- [PAGE TEXT]:
..............................

Jennie de la Montagnie Lozier (1841 – August 6, 1915) was an American physician. At the age of nineteen, she began to teach, becoming an instructor in languages and literature in Hillsdale College. Returning to New York City in 1872, she married Abraham Witton Lozier, Jr., the son of Clemence Sophia Harned Lozier, who was the founder and dean of the New York Medical College and Hospital for Women. Here, she studied medicine and after receiving her medical degree, became a professor of physiology. She served on the hospital staff for twelve years and retired from professional work in 1890 to devote herself to her domestic, social, and educational interests. She was a delegate to the International Homoeopathic Congress in Paris in 1889 and was president of Sorosis Club from 1891–94.

Early life and education
Jeanne "Jennie" de la Montagnie was born in New York in 1841- or ca. 1850 - and was a lifelong resident of that city. Her father was William de la Montagnie, Jr.  Her ancestors were Dutch and French Huguenots who settled there as early as 1633. Born and raised in the old seventh ward of New York, she received an extensive, liberal education, which included languages and science. In her early adulthood, she matriculated at Rutgers Female Institute (later, Rutgers Female College), of which she became a trustee and which conferred upon her its Doctor of Science degree in 1891.

Career

After her graduation, she traveled in the West Indies. When she was nineteen years old, she began to teach and became a professor teaching language and literature courses at Hillsdale College in Hillsdale, Michigan. Thereafter, she was elected vice-principal of its women's department. Returning to New York in 1872, she married the only son of her lifelong friend Clemence S. Lozier, A.W. Lozier. Consequently, the young college professor became the head of a family simultaneously since her new husband had been a widower and had two children by his first wife.

..............................

- [THE DATA]:

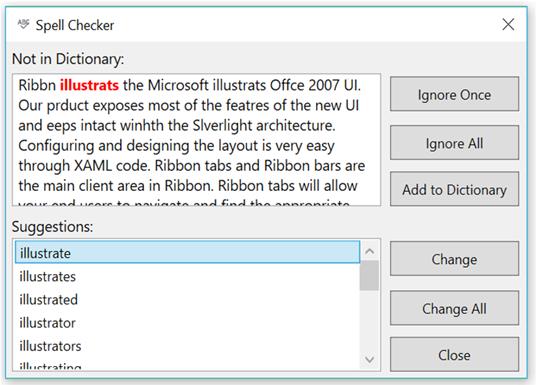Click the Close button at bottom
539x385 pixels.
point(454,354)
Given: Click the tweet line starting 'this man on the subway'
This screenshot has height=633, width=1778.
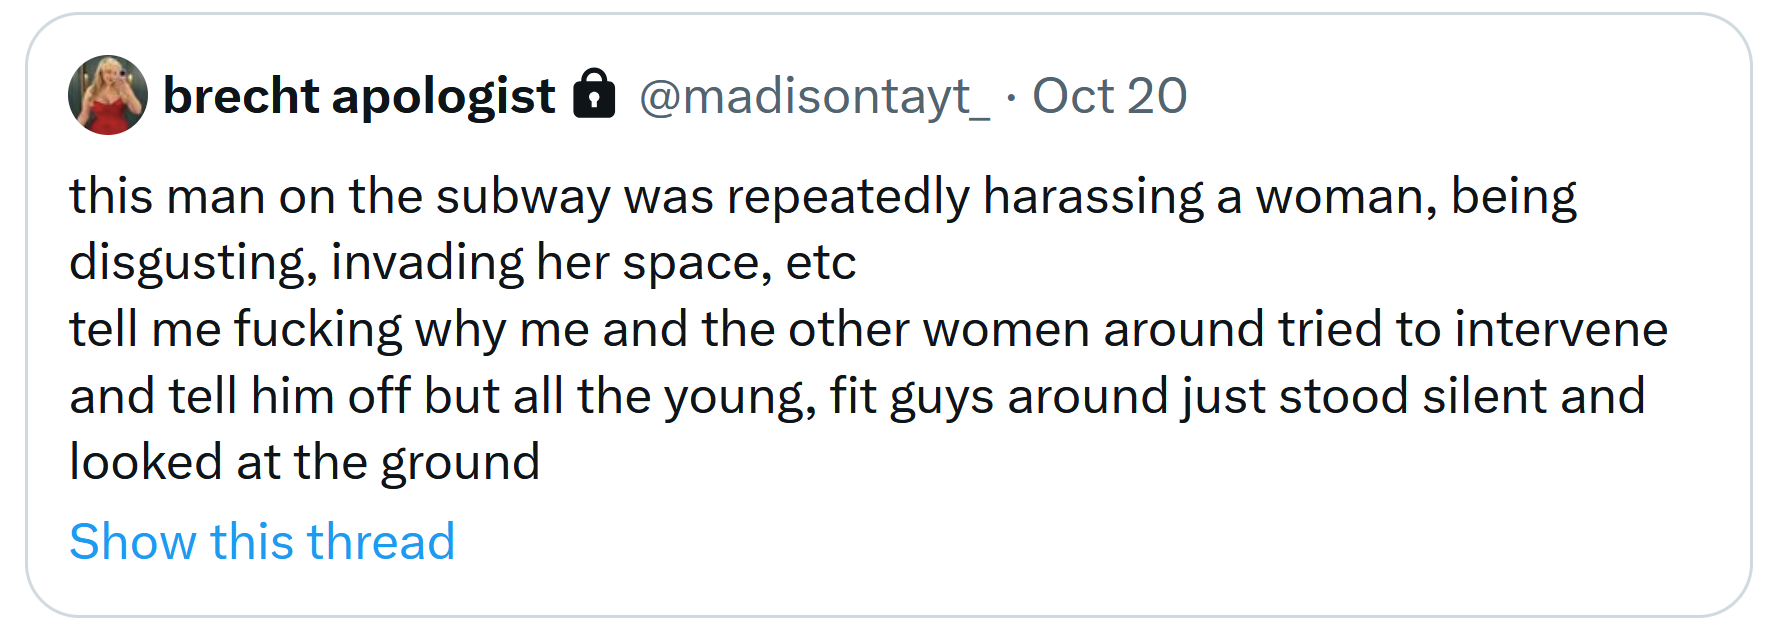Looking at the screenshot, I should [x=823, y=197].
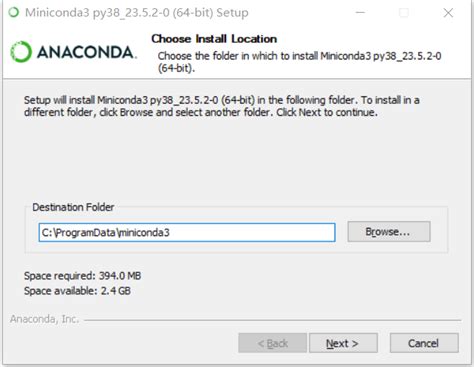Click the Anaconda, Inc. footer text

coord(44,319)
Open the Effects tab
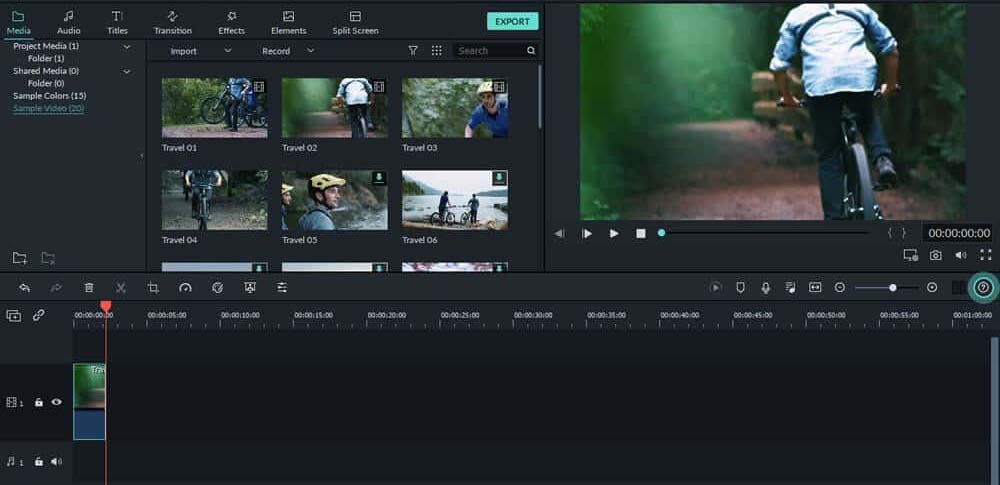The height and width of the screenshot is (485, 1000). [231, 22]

..............................

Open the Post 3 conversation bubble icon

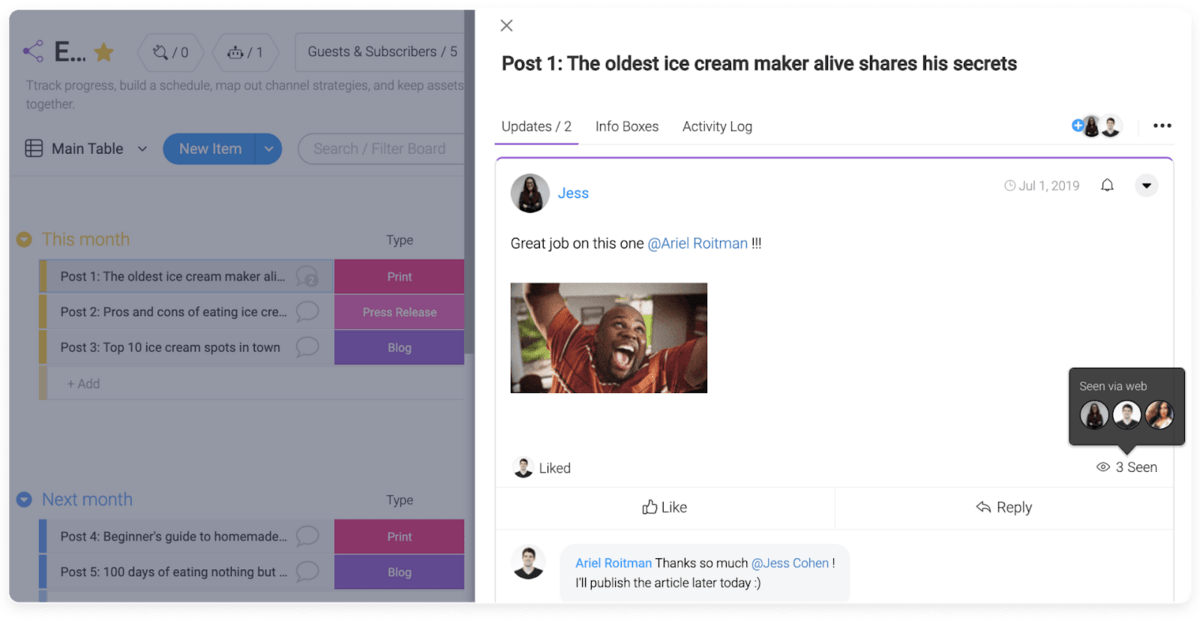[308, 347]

..............................

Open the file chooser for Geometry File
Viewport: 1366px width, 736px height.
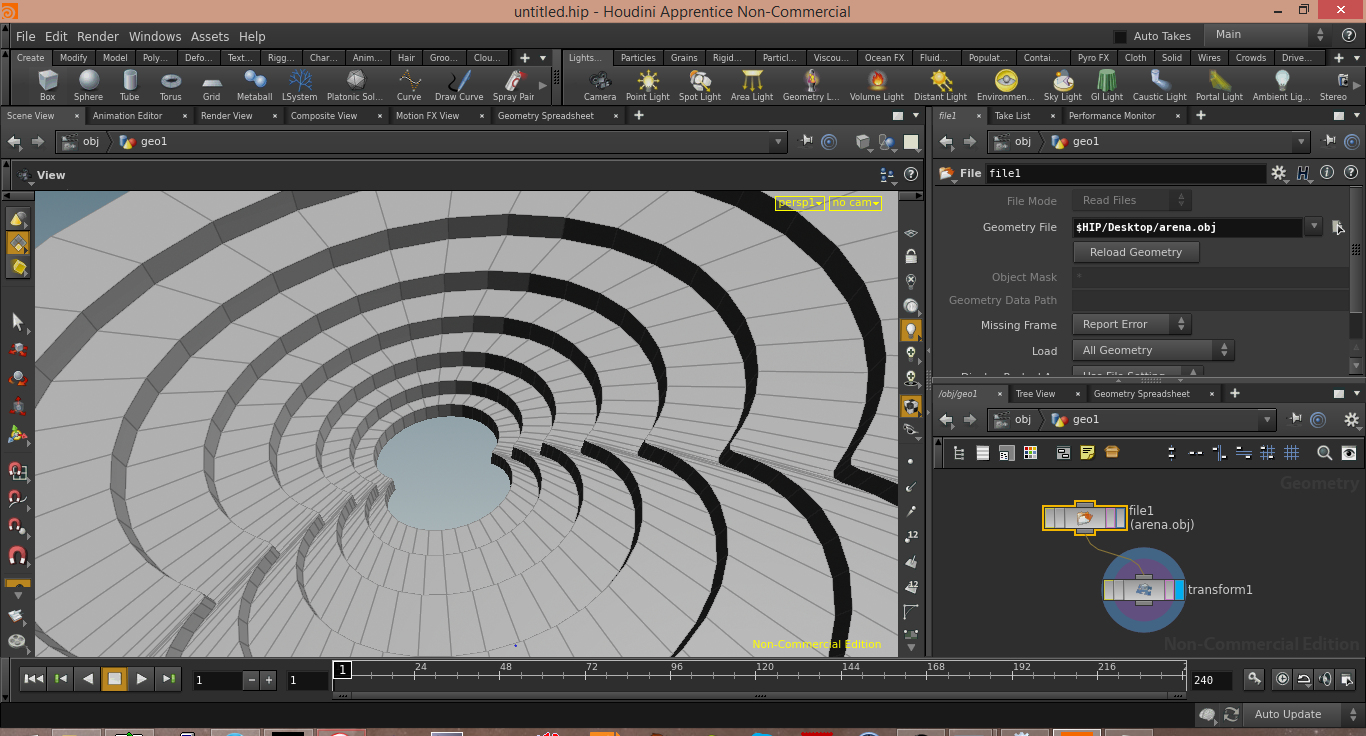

..............................

- [DIRECTIONS]:
a. From the Lozier biography above, return the passage starting with "Early life and" and going on through "degree in 1891.".
b. According to the Lozier biography, which club did Jennie de la Montagnie Lozier serve as president from 1891 to 1894?
c. Extend the Lozier biography from where it stops.

- [TASK ANSWERS]:
a.
Early life and education
Jeanne "Jennie" de la Montagnie was born in New York in 1841- or ca. 1850 - and was a lifelong resident of that city. Her father was William de la Montagnie, Jr.  Her ancestors were Dutch and French Huguenots who settled there as early as 1633. Born and raised in the old seventh ward of New York, she received an extensive, liberal education, which included languages and science. In her early adulthood, she matriculated at Rutgers Female Institute (later, Rutgers Female College), of which she became a trustee and which conferred upon her its Doctor of Science degree in 1891.

b. Sorosis Club

c.
She became interested in medicine through her mother-in-law, Clemence S. Lozier, the founder and twenty-five-year dean of the New York Medical College and Hospital for Women. The younger Mrs. Lozier soon  graduated with an M.D. after giving birth to her first and only child. Then, she became a professor of physiology at her alma mater and served on the hospital’s staff. After twelve years of service, she retired from the profession and devoted herself to domestic, social and educational interests.

Just before her retirement, she was invited by the Sorosis Club to give a lecture on "Physical Culture." Sorosis made her one of its members as a result of her work and the forceful speaker became prominent in its councils. In Sorosis, she served as chairman of the committee on science, as chairman of the committee on philanthropy, and as a corresponding secretary. She was even  elected the club’s president in 1891 and 1892. In 1892, she represented them as a delegate to the biennial council of the Federation of Women's Clubs, held in Chicago, May 11–13. There, she read a paper on the "Educational Influence of Women's Clubs."

She also engaged in numerous other activities. In 1889, the New York Medical College and Hospital for Women sent her to Paris as a delegate to the International Homeopathic Congress. She presented a paper in French on the medical education of women in the United States, which was printed in full in the subsequent congressional transactions. She was also the president of two other clubs. The first of these two was The Emerson, a club of men and women belonging to R. Heber Newton's church, of which she was a member. The other club, the Avon, was a fortnightly drawing-room club. Moreover, she was a member of the science committee of the Association for the Advancement of Women and of the Patria Club. She read papers before various literary and reform associations in and near New York City.

In the meantime, her family, consisting of her husband, two sons, and one daughter, spent their summers on Great South Bay, Long Island, in a villa named "Windhurst." Her husband, A.W. Lozier, would later give up his practice to engage in the real-estate and building business in New York. Their winter home, on 78th Street, was an ideal one in terms of its appointments and associations.

She also studied literature and art. Eventually, her liberal education and compassion for her fellow women led her to advocate for more liberal education for women. As she had done, she wanted other women to be able to study art, music, chemistry, social economics, psychology, pedagogy, and physiology as they so desired. She influenced many people as a club-woman and as the president of Sorosis, occupying a commanding position in the fields of social, literary, and general cultures that the clubs opened to women.

Death
Jennie de la Montagnie Lozier died at her summer home in New Brighton, Staten Island, on August 6, 1915, aged 74 years.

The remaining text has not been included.